Господство церкви в духовной области способствовало духовной отсталости населения колоний, а не распространению идей и знаний, как утверждают церковные апологеты. Хосе Карлос-Мариатеги отмечает: "… богословская наука вместо того, чтобы перекинуть мостик между нашей страной (Перу. – И. Г.) и достижениями человеческой мысли той эпохи, наоборот, отделяла нас от них. Пока схоластическое учение в Испании получало от мистики ее огонь и горение, оно еще носило живой и созидательный характер. Но однажды застыв в педантичных казуистических формулах, оно потеряло всю свою гибкость, стало высушенной мыслью эрудита, неподвижной и риторической ортодоксальностью испанского теолога" (Мариатеги X. К. Семь очерков истолкования перуанской действительности. М., 1963, с. 124).
Мариатеги ссылается на мнение перуанского мыслителя Хавьера Прадо, который на вопрос: "Какой науке нас учили священнослужители?" – отвечал: "Вульгарной теологии, формалистическому догматизму, чудовищной мешанине из различных перипатетических учений и схоластических силлогизмов. Всякий раз, когда церковь не может дать действительно научных познаний, она прибегает к попытке отвлечь или усыпить наше внимание словесно-терминологическим жонглированием, никчемной, пустой и бесплодной аргументацией! В Перу произносились по-латыни речи, которые никто не понимал, тем не менее, на них ссылались как на подтверждение своих взглядов. У нас в изобилии водились ученые мужи, новоявленные Пико де ла Мирандола, которые имели готовые на все случаи жизни рецепты, чтобы решить проблемы всех наук; здесь разрешались все вопросы, относящиеся как к божественному, так и к человеческому, с помощью религии и авторитета учителя, хотя полное невежество царило не только в отношении естественных наук, но и в отношении философии и работ Боссюэ и Паскаля" (Мариатеги X. К. Семь очерков истолкования перуанской действительности. М., 1963, с. 124).
Духовенство было главным, если не единственным, посредником между колониальной администрацией и индейским населением. Миссионеры господствовали на окраинах колониальных владений, а в покоренных индейских селениях командовал доктринер-монах – единственный из испанских колониальных чиновников. Без помощи доктринеров испанцы не могли бы взимать налогов с местного населения, заставлять его выполнять различные трудовые повинности, использовать его для покорения "диких" индейцев или усмирения восставших.
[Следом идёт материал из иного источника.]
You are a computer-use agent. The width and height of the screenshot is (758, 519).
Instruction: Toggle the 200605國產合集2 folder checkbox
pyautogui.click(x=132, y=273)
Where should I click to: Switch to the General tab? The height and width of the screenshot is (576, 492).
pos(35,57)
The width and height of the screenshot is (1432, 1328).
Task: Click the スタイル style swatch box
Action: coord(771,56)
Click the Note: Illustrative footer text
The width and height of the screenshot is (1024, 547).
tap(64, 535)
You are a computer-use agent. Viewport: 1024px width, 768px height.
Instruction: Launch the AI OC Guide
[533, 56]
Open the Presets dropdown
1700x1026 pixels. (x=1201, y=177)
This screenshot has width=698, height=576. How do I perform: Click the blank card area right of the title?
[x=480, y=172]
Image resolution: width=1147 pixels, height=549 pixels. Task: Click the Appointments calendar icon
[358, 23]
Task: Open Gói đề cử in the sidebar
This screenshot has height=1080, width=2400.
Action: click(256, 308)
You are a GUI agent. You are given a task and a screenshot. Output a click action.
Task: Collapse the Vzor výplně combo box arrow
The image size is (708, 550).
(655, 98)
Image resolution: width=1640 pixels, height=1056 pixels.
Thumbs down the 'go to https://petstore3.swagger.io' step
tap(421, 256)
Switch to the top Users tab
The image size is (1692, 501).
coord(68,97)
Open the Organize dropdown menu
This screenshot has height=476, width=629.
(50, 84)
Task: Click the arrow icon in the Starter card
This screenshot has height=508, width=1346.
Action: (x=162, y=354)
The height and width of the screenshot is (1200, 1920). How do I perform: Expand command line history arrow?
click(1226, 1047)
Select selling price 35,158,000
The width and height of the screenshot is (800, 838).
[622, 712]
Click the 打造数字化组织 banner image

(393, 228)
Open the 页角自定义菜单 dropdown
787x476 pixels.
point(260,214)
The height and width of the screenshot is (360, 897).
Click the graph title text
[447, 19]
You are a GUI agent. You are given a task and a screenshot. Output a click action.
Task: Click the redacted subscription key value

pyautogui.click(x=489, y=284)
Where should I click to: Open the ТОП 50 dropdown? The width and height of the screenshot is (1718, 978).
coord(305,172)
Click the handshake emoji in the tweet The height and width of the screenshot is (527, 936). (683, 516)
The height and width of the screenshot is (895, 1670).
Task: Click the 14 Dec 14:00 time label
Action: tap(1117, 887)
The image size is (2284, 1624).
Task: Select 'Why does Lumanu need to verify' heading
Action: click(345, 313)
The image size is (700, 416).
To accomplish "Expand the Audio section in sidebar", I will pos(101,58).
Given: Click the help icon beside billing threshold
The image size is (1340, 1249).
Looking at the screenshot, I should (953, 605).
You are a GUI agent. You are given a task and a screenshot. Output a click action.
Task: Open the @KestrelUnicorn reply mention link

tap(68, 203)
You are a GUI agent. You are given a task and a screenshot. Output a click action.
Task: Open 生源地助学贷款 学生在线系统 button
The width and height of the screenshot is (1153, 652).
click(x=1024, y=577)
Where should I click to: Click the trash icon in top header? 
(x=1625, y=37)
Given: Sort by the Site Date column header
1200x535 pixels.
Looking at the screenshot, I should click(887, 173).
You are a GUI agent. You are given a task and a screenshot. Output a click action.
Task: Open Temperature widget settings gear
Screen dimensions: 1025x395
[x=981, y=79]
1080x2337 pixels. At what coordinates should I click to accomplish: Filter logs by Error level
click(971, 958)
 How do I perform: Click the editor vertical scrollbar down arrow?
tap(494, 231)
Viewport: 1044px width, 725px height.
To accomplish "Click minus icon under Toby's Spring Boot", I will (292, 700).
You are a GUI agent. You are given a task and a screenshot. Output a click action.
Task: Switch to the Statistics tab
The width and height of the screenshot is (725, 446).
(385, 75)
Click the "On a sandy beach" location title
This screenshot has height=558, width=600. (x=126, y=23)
Но кроме политического и идеологического влияния церковь в колониях являлась, как мы увидим, и могучей экономической силой.
Духовенство обладало особыми правами (фуэрос), согласно которым ее представители были подсудны только церковным трибуналам и к ним не могло быть применено насилие, в том числе пытки, арест и тем более смертная казнь.
В теологическом (идеологическом) плане колониальная церковь подчинялась не испанской короне, а папскому престолу.
Следует ли из сказанного, что церковь в колониях образовывала как бы государство в государстве, являясь самостоятельным, независимым от королевской власти институтом? Вовсе нет. Скорее всего она походила на "родственницу" королевской власти, с которой была связана кровными узами, которая ей покровительствовала, поощряла, использовала в своих целях и одновременно бдительно за ней следила, стараясь не допустить с ее стороны поступков, могущих нанести королевскому трону какой-либо ущерб.
Испанию в отличие от других католических стран обошла стороной борьба папства за преобладание над светской властью, пронизывающая все средневековье. Причиной тому была длившаяся восемь столетий война между Испанией и маврами. Испания находилась как бы на переднем крае христианства. Сражаясь, с маврами, испанцы стремились обеспечить свою независимость, преградить путь в Европу мусульманству. Национальные интересы Испании отождествлялись с интересами христианства, ибо война национальная являлась одновременно и религиозной войной – христиан против мусульман. В данном случае национальные, государственные интересы Испании совпадали с интересами папского престола.